Trinh Nhung T H, Nordeng Hedvig M E, Bandoli Gretchen, Palmsten Kristin, Eberhard-Gran Malin, Lupattelli Angela
PharmacoEpidemiology and Drug Safety Research Group, Department of Pharmacy, PharmaTox Strategic Research Initiative, Faculty of Mathematics and Natural Sciences, University of Oslo, Oslo, Norway.
Department of Child Health and Development, Norwegian Institute of Public Health, Oslo, Norway.
Clin Epidemiol. 2022 Dec 5;14:1439-1451. doi: 10.2147/CLEP.S379370. eCollection 2022.
Few studies investigated longitudinal antidepressant exposure during pregnancy and included dosage in the assessment.
We conducted a nationwide, registry-linkage study in Norway using data on antidepressant prescription fills in pregnancies lasting ≥32 weeks in women with a delivery between 2009 and 2018 who had a depression/anxiety diagnosis and antidepressant fills prior to pregnancy. Information on antidepressant exposure by week (measured by filled prescriptions) and prescribed average daily dose was used in longitudinal k-means trajectory modelling for a 108-week time window from six months prior to pregnancy to one year after delivery. Factors associated with trajectory group membership were examined using multinomial logistic regression models.
We included 8,460 pregnancies in 8,092 women. Four antidepressant fill trajectories were identified based on filled antidepressant prescriptions: two distinct discontinuing patterns, one at around the start of pregnancy (30.4%) and one around the end of pregnancy (33.8%); one continuing pattern (20.6%); and one interrupting pattern (15.2%). Using average usual daily dose, we identified low dose discontinuing (60.3%), medium dose reducing (20.6%) and high dose continuing (15.2%) patterns. The multinomial logistic regressions showed that the fill trajectory group membership was strongly associated with: antidepressant type and dose prior to pregnancy and co-medication prior to pregnancy, maternal age, marital status, parity, previous pregnancy loss, and pregnancy planning.

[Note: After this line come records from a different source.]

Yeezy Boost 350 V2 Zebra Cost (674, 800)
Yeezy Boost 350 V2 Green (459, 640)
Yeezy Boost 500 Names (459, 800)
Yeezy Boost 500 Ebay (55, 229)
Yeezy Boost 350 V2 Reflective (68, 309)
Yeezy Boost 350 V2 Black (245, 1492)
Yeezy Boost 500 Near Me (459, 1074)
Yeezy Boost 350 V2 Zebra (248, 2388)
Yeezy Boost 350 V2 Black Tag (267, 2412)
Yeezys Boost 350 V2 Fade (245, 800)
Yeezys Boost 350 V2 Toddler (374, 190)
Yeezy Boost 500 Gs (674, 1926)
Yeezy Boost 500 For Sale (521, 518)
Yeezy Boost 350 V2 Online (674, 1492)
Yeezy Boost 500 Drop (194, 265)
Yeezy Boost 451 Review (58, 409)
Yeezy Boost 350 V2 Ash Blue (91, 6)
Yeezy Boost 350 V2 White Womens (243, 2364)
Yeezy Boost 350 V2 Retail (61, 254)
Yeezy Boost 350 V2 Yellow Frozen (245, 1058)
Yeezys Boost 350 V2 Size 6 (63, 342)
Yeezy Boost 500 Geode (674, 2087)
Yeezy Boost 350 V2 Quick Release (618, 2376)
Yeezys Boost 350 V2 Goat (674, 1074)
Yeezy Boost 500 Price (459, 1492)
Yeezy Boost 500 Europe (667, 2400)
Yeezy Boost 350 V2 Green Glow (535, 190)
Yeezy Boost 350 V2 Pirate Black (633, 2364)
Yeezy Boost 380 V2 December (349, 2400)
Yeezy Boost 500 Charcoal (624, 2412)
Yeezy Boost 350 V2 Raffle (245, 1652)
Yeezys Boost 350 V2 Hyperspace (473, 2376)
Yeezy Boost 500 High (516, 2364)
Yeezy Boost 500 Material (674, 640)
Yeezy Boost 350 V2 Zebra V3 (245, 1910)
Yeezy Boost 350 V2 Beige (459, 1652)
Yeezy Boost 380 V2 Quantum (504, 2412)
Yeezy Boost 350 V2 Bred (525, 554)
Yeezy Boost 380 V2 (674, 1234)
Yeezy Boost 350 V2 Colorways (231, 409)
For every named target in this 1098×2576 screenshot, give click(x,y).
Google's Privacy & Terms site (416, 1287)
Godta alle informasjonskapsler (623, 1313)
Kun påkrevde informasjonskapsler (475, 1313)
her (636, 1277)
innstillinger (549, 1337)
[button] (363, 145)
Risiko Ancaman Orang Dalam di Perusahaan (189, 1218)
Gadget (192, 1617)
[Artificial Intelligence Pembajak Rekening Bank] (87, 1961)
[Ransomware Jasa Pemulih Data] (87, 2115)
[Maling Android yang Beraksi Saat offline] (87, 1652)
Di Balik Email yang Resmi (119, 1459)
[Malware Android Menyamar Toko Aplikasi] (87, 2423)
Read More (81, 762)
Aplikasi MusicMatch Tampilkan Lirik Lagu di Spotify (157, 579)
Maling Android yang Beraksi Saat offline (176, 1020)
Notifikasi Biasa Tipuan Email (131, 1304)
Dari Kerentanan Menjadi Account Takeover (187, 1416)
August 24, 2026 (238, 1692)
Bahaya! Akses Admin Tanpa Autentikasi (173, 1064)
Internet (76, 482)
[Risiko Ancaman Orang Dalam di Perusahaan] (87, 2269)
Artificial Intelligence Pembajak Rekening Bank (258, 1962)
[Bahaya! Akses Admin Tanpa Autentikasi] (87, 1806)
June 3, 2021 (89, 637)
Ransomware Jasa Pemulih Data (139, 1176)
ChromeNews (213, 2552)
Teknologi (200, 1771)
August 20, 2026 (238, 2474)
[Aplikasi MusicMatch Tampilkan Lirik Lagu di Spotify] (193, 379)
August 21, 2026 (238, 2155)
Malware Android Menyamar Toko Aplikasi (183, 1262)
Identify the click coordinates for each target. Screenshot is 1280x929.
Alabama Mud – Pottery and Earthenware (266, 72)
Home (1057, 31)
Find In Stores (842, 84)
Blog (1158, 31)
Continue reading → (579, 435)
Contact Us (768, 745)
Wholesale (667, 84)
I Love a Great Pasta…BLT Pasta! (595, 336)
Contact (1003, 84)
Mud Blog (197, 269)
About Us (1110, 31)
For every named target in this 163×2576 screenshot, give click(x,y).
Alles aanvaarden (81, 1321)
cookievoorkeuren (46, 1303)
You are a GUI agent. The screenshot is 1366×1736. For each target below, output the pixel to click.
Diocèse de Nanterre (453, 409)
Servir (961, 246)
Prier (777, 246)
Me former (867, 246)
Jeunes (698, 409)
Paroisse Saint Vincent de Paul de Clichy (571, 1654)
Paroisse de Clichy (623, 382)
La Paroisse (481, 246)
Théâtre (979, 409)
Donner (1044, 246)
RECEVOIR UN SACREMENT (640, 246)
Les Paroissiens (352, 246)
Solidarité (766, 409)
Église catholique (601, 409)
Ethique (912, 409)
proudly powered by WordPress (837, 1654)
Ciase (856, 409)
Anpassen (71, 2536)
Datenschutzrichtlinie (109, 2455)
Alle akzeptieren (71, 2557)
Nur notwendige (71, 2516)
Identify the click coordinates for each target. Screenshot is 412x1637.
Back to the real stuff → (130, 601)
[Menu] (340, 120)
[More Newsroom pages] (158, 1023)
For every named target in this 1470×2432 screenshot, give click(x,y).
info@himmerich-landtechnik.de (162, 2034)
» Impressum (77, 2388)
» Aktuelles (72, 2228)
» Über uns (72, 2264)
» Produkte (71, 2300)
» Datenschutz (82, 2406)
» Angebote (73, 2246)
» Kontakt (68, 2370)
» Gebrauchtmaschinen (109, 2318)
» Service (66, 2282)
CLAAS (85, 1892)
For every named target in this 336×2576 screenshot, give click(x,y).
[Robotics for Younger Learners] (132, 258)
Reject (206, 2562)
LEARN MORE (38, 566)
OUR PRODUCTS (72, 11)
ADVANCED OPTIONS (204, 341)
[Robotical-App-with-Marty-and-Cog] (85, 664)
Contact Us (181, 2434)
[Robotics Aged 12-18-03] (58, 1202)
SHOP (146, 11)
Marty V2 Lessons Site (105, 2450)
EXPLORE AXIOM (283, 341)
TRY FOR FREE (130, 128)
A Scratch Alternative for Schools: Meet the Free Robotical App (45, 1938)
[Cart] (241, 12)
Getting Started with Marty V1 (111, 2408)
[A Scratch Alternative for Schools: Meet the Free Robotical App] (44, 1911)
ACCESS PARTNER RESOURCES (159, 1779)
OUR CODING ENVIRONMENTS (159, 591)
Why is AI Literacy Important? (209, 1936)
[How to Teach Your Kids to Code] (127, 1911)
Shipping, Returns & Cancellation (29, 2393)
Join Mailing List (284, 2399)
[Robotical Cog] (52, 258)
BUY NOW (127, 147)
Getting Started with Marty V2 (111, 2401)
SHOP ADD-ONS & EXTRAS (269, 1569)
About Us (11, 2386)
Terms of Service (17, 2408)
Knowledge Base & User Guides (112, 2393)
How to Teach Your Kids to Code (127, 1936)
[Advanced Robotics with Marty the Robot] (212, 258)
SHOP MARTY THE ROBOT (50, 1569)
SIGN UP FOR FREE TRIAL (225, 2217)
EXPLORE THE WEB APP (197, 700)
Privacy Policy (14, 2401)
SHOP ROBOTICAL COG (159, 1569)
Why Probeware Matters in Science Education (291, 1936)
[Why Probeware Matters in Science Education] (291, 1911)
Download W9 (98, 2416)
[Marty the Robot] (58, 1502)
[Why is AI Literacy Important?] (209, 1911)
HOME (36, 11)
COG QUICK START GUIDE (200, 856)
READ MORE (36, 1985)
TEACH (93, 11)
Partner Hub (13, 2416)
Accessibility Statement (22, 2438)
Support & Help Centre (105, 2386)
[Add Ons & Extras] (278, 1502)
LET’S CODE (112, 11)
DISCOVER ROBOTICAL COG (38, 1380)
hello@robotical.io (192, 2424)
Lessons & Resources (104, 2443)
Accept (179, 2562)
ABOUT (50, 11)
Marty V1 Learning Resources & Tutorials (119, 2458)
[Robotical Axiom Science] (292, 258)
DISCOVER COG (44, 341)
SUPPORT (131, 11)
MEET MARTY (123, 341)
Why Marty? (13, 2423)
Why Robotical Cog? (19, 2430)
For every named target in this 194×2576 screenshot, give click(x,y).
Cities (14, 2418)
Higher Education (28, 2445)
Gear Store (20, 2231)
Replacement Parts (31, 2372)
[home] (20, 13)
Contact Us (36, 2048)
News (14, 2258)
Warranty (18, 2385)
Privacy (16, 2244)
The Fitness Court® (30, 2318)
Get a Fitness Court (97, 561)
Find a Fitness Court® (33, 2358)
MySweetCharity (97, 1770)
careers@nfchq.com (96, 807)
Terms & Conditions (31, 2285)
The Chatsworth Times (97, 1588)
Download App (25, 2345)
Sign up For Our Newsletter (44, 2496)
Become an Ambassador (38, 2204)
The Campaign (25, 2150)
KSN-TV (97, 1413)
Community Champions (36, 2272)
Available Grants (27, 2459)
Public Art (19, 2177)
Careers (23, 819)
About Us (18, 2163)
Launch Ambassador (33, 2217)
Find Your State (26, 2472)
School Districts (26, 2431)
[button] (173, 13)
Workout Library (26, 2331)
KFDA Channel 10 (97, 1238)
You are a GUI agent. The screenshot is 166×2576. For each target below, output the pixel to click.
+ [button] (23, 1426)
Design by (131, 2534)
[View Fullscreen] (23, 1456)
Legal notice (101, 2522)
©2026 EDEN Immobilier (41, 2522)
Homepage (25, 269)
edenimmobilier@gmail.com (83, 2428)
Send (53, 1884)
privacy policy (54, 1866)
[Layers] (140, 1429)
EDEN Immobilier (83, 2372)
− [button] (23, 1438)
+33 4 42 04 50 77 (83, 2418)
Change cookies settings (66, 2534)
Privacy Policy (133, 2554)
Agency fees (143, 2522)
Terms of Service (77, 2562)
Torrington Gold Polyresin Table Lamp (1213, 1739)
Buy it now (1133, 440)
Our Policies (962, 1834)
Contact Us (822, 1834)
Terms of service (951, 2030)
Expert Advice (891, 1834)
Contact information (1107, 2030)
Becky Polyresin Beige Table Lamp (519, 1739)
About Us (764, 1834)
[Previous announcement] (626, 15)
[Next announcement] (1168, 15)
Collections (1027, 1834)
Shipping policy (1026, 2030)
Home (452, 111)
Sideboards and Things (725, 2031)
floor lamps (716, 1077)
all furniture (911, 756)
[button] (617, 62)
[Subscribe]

Longitudinal trajectory modelling revealed distinct antidepressant fill and dosage patterns in the period around pregnancy. Knowledge about factors associated with utilization trajectories might be useful for health-care personnel counselling women about antidepressant use in pregnancy.
很少有研究调查孕期长期使用抗抑郁药的情况,且评估中未纳入剂量因素。
我们在挪威开展了一项全国性的登记联动研究,使用了2009年至2018年期间分娩的、患有抑郁症/焦虑症且在怀孕前有抗抑郁药配药记录的女性中,持续时间≥32周的孕期抗抑郁药处方配药数据。通过每周的抗抑郁药暴露信息(以配药处方衡量)和规定的平均每日剂量,对从怀孕前六个月到产后一年的108周时间窗口进行纵向k均值轨迹建模。使用多项逻辑回归模型检查与轨迹组成员相关的因素。
我们纳入了8092名女性的8460次怀孕。根据抗抑郁药配药处方确定了四种抗抑郁药配药轨迹:两种不同的停药模式,一种在怀孕初期左右(30.4%),一种在怀孕末期左右(33.8%);一种持续模式(20.6%);一种中断模式(15.2%)。使用平均每日常用剂量,我们确定了低剂量停药(60.3%)、中等剂量减少(20.6%)和高剂量持续(15.2%)模式。多项逻辑回归显示,配药轨迹组成员与以下因素密切相关:怀孕前的抗抑郁药类型和剂量以及怀孕前的联合用药、产妇年龄、婚姻状况、产次、既往流产史和怀孕计划。
纵向轨迹建模揭示了孕期前后不同的抗抑郁药配药和剂量模式。了解与使用轨迹相关的因素可能有助于医护人员为孕期使用抗抑郁药的女性提供咨询。